Exercise instructions:
Reproduce all of the data exactly. Images are not to appear in the reply.

(Collected data entries)

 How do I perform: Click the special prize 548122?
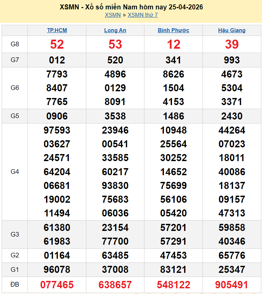tap(173, 285)
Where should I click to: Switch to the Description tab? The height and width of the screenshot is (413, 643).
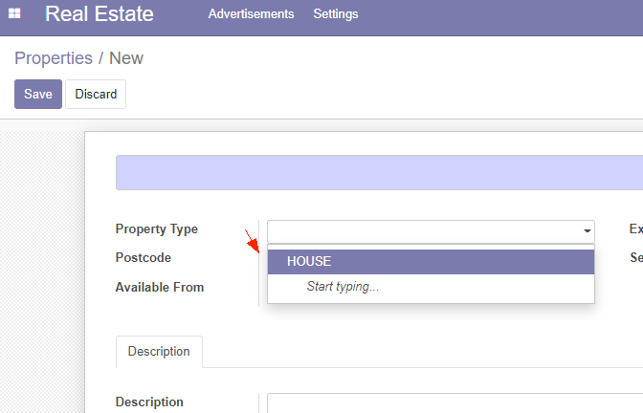[159, 352]
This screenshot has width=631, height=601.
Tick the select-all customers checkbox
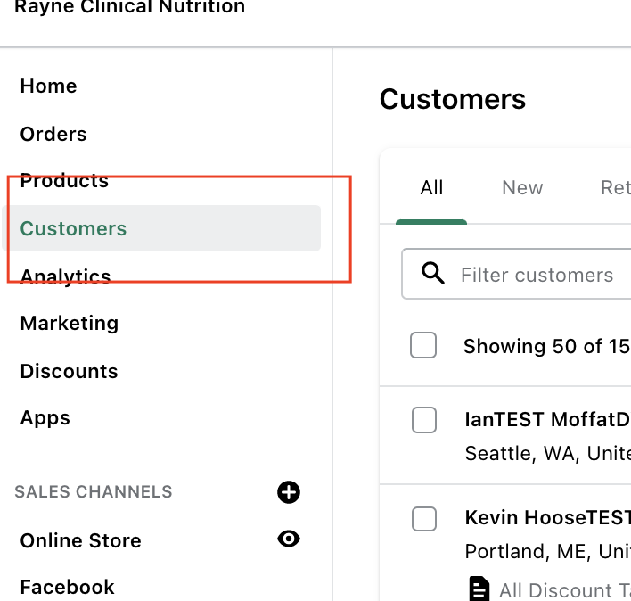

Finished exercise:
 How do I perform: Click the special prize 548122?
tap(173, 285)
Where should I click to: Switch to the Description tab? The height and width of the screenshot is (413, 643).
[159, 352]
This screenshot has width=631, height=601.
Tick the select-all customers checkbox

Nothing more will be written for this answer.